By Claire Golden
On Nov. 3 last year I said goodbye to my pet chicken Harriet, whom I’ve written about here before. It wasn’t easy, but what I’ve learned is that life goes on — even when you think it won’t. Even when you think it will hurt forever, it gets better. So, if you’re dealing with the loss of a pet, I want to share my experience as encouragement that you can get through this, too.
Viking pride with Harriet
One of the hardest things about losing Harriet was the complete disruption of my daily routine. I always started my day by letting her out of her run, cleaning the coop, and checking for eggs. Then, when I got home from college (I was a commuter student), I would sit in the backyard with her and tell her about my day. Sometimes I did my homework with her perched on my foot.
When she died, I didn’t know what to do with myself. Now when I came home from school, there was no stripey chicken running out to greet me, no birds help me with my homework, no feathery cuddles. I had maintained an Instagram account for Harriet for a few years, and now I had lost this creative outlet. I missed her beady orange eyes and her high-pitched whine.
Climbing on me to reach the best berries
I had to find new routines. Fortunately, my boyfriend came into my life at the same time that Harriet passed away. Harriet had been sick for months, but pets hold on to life because they know we need them. I think Harriet knew, in her little chicken brain, that I would be OK without her because I wouldn’t be lonely. As you try to figure out what your new routines will be after the loss of a pet, reach out to your support system when you need them. I formed a close bond with his cat Bubba, who filled some of the void that Harriet had left, and taking care of Bubba became part of my new daily routine. Cow Pigeon actually helped me a lot while I was grieving because he was another bird I could photograph and coo over. Now after dinner, instead of chicken cuddles, I read books with my boyfriend. And thanks to him, I am never lacking for hugs.
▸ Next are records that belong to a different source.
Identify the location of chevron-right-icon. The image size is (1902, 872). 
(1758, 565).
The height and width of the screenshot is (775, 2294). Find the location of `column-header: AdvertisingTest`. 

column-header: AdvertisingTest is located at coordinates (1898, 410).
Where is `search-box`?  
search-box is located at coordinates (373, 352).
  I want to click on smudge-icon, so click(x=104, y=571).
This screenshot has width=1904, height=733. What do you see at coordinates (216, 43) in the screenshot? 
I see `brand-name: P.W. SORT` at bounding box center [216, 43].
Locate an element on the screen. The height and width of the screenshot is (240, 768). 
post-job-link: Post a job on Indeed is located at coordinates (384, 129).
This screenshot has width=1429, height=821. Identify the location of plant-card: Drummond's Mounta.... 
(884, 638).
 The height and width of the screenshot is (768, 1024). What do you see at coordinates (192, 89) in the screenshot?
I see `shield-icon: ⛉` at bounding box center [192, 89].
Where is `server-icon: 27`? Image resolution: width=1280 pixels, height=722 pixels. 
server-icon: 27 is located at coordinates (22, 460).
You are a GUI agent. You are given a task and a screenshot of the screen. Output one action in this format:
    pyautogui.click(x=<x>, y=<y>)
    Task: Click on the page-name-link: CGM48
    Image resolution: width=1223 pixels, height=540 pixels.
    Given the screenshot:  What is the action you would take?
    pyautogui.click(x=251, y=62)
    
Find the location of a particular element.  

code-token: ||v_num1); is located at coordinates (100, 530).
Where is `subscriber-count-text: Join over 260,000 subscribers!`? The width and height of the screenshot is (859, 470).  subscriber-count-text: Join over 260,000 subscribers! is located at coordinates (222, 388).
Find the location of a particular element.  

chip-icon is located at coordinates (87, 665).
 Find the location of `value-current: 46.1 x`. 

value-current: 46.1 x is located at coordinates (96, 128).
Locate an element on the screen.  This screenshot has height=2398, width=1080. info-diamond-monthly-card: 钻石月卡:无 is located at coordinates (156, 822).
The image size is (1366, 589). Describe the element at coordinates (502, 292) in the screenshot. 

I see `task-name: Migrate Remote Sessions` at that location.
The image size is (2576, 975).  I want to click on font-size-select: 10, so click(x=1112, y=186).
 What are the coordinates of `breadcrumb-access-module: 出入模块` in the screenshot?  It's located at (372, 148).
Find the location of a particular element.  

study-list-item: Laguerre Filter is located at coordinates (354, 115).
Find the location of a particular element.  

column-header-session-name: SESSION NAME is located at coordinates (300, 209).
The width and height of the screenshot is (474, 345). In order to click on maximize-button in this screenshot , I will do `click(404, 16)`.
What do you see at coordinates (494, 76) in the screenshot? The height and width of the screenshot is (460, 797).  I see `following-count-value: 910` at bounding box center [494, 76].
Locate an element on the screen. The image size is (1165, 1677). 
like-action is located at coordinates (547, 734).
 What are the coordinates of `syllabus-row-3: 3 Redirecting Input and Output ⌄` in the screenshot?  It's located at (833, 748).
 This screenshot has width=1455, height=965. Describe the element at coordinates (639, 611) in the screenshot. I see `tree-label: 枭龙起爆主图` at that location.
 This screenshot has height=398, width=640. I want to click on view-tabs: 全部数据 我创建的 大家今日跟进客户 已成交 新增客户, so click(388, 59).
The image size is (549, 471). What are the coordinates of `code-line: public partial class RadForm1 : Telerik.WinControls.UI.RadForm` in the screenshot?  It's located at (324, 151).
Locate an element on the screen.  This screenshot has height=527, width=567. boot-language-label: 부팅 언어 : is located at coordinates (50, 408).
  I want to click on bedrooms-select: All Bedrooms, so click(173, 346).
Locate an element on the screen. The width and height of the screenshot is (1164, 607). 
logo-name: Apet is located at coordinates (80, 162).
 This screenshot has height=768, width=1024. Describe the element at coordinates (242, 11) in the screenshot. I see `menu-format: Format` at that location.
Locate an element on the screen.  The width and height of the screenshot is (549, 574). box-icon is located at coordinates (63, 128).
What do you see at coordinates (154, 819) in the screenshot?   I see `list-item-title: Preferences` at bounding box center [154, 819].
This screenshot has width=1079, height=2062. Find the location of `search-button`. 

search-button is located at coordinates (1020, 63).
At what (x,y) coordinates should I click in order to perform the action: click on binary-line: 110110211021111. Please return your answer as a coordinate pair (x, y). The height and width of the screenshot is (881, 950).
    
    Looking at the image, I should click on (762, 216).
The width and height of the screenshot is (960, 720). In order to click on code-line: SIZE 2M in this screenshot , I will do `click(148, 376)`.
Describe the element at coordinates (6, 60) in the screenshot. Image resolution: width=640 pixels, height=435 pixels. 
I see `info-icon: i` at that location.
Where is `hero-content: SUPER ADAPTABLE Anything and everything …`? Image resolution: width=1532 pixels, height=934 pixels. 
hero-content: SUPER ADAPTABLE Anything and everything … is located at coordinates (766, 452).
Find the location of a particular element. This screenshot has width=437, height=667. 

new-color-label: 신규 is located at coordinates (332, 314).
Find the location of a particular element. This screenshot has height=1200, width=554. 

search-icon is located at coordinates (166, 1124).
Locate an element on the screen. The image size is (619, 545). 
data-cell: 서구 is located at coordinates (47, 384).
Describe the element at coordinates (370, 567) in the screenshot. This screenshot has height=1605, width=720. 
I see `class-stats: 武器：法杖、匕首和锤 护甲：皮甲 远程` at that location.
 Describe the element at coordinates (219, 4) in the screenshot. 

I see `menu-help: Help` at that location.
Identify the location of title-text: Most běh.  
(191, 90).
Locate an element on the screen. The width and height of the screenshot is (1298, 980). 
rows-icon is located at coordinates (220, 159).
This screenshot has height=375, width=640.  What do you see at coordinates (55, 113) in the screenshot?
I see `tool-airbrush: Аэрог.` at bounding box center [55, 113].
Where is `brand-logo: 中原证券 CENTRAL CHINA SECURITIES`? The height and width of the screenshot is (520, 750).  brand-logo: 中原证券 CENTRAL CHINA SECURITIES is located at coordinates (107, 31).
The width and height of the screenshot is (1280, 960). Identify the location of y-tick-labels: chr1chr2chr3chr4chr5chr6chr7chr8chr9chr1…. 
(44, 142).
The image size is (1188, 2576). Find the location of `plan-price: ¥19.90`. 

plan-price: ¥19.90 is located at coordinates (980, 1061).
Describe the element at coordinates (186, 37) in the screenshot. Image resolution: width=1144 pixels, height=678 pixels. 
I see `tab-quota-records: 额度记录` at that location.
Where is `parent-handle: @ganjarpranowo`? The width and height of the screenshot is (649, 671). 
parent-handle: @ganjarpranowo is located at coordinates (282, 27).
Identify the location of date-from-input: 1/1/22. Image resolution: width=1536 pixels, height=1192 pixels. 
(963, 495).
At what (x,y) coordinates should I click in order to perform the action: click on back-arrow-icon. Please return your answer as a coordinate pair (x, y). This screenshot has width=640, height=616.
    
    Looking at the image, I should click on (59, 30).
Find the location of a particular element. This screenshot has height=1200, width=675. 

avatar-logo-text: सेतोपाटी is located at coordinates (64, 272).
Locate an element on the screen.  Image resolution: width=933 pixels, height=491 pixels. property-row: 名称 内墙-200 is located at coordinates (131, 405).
Summertime hammock cuddles
The great thing about pets is that they love you unconditionally and without judgment. Harriet was the first creature I told about so many things. She let me cry into her feathers; she came running to see me when I came home from a hard day at college. There’s just no replacement for that. After she died, I wrote her letters when I really missed her and it was almost like talking to her. Perhaps this is morbid, but I put her ashes on the shelf next to my bed so it was like she was roosting next to me at night. I have a plush chicken that looks like her which I hug when I wish I could hug her. All of these things help me feel like she’s still around. (As I write this, in fact, a little plush chicken sits next to my computer.)
Got your nose!
And I do believe she’s still around in some way, because love doesn’t die. I see her in every striped chicken, in a particularly beautiful sunset, in the ladybugs that started popping up everywhere after she died. There’s a quote from my favorite book that always gets me right in the feels:
“In one of the stars I shall be living. In one of them I shall be laughing. And so it will be as if all the stars will be laughing when you look at the sky at night…. And when your sorrow is comforted (time soothes all sorrows) you will be content that you have known me… You will always be my friend.”Antoine de Saint-Exupéry, The Little Prince
Harriet will always be with me in the ways that matter. When you love a pet, they change your life for the better. No matter what, she will always be my friend. And I will always be hers. So I look up at the stars, and I imagine her living.